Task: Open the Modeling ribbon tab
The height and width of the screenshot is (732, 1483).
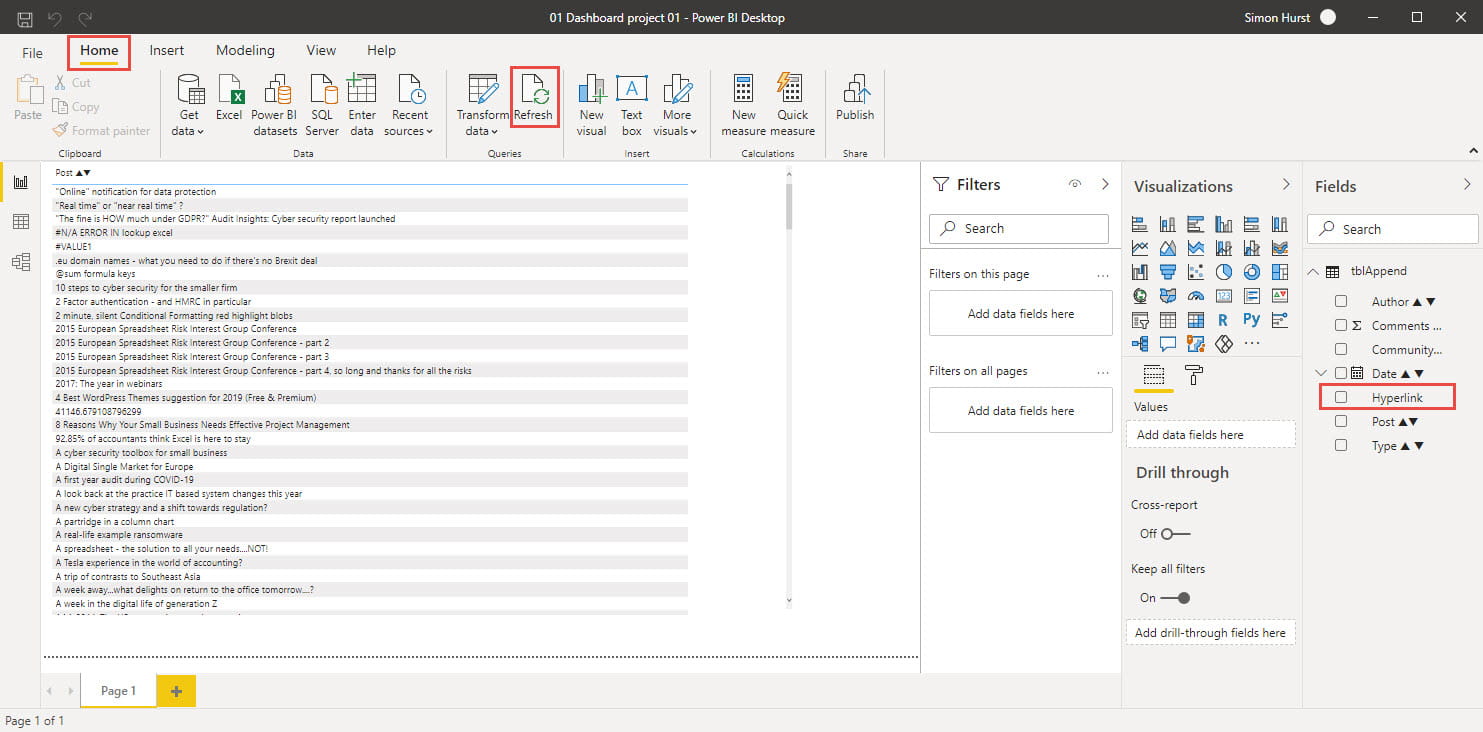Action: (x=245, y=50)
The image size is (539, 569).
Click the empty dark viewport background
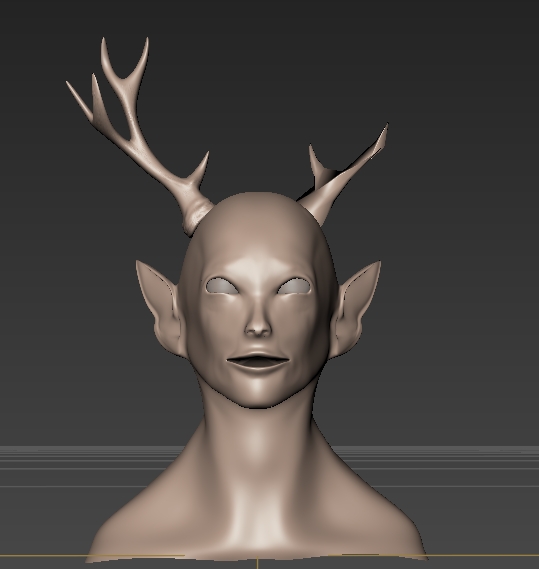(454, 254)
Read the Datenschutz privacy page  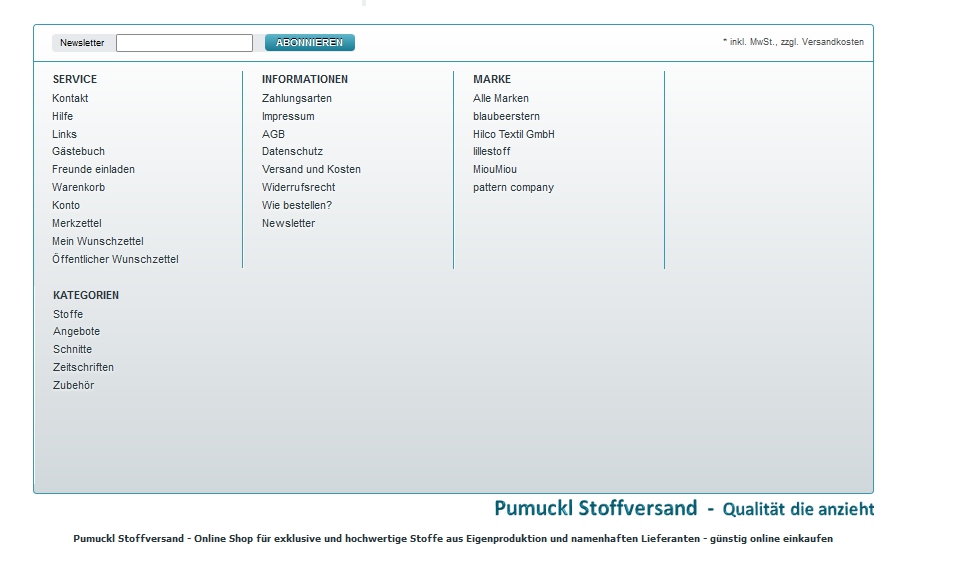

..............................

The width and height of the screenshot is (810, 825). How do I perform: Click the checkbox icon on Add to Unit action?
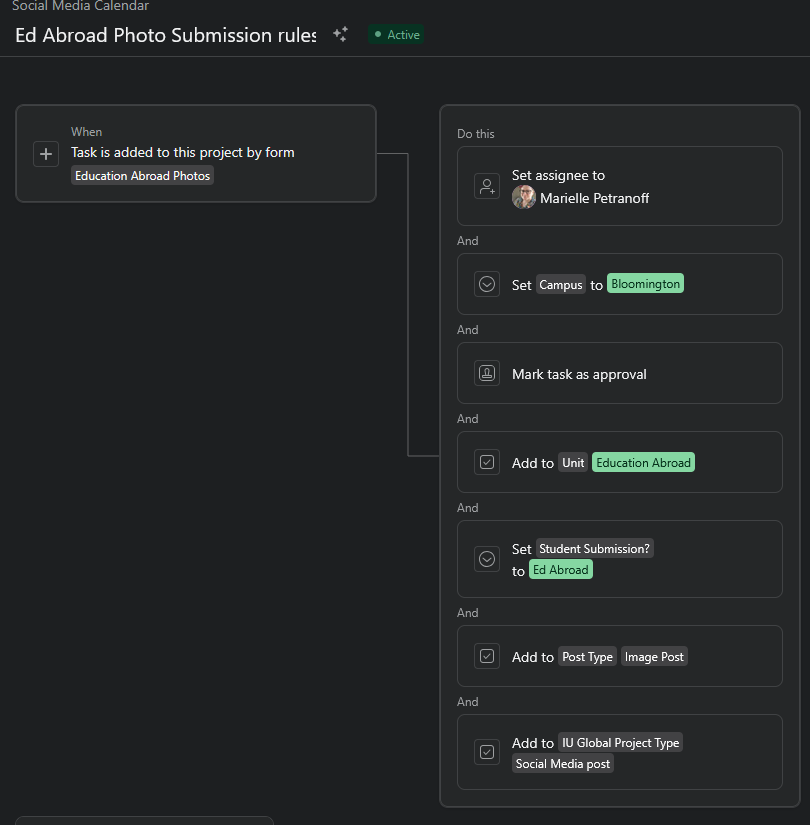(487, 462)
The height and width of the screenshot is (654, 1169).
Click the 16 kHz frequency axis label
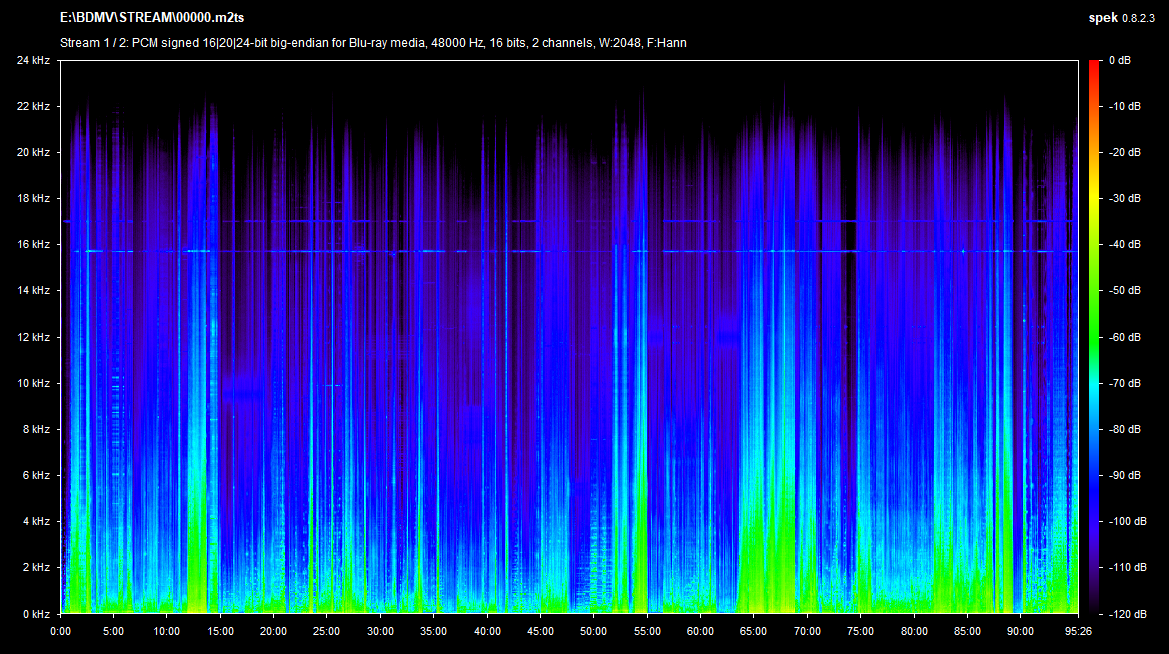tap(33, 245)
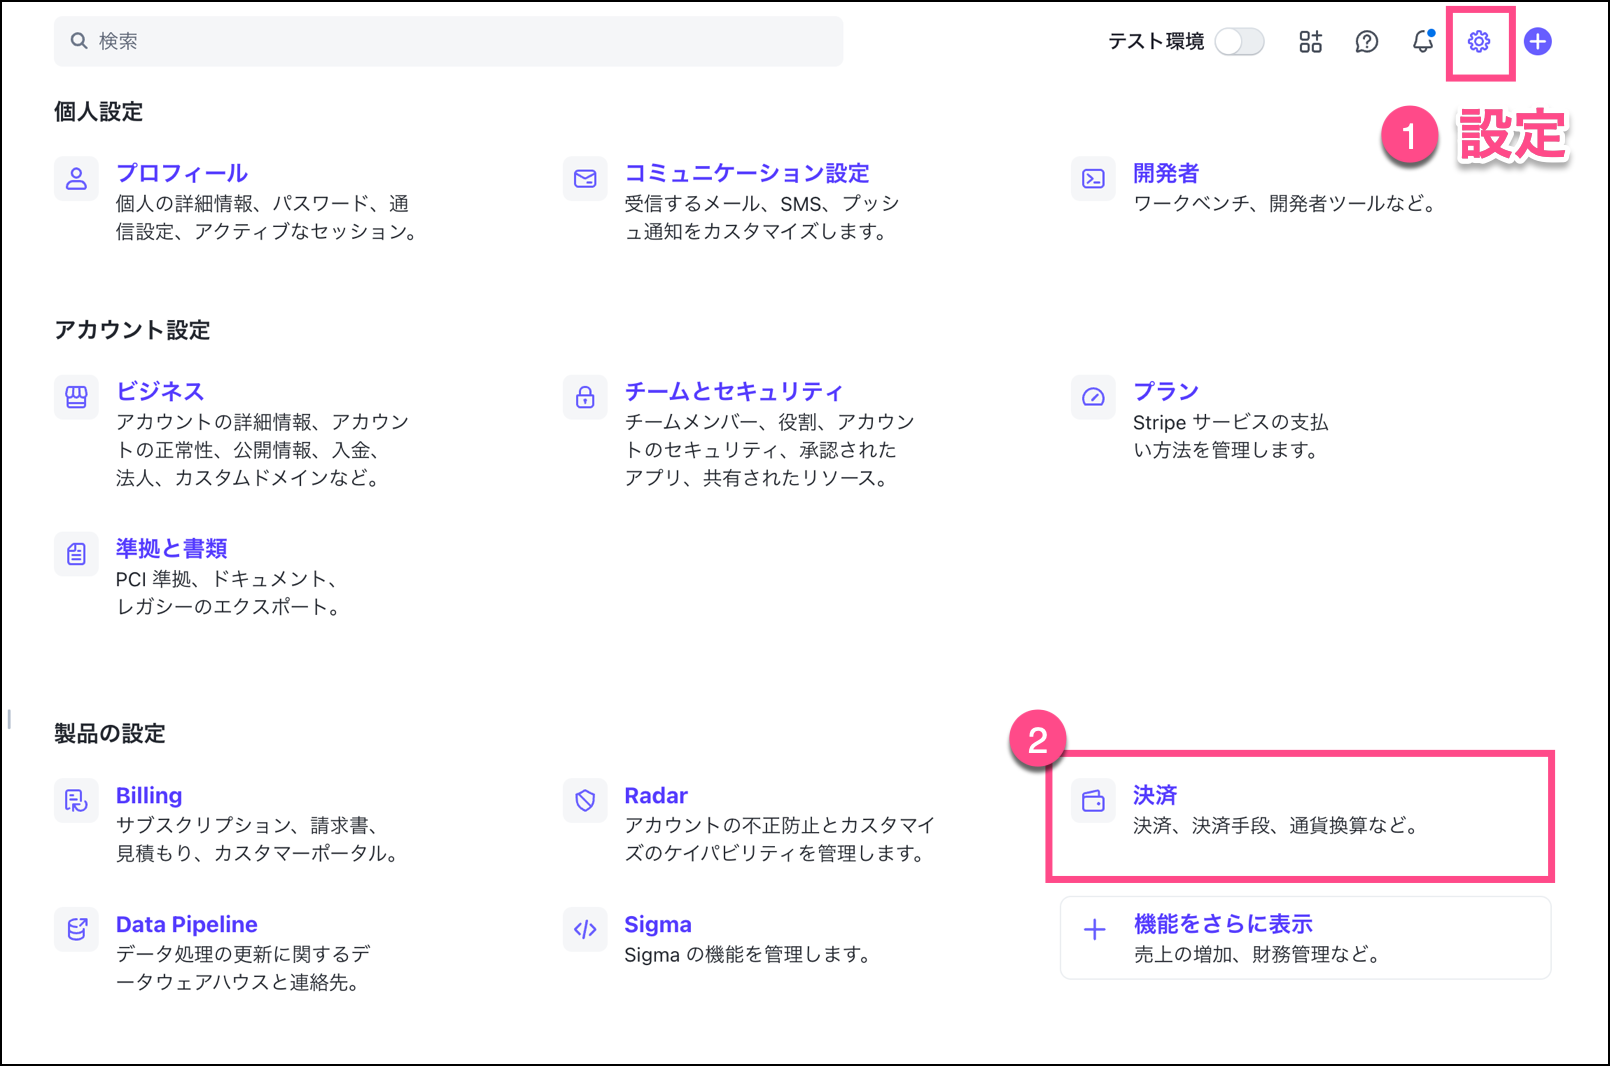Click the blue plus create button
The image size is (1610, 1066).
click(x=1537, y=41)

..............................

■ TASK DESCRIPTION
From the line with "The image size is (539, 569)." up to and including the line with "Read the Datenschutz privacy page" above, retype every line exactly and nothing more; leave out the pictures.

■ EXPECTED ANSWER
The image size is (539, 569).
Click the empty dark viewport background
(454, 254)
Read the Datenschutz privacy page  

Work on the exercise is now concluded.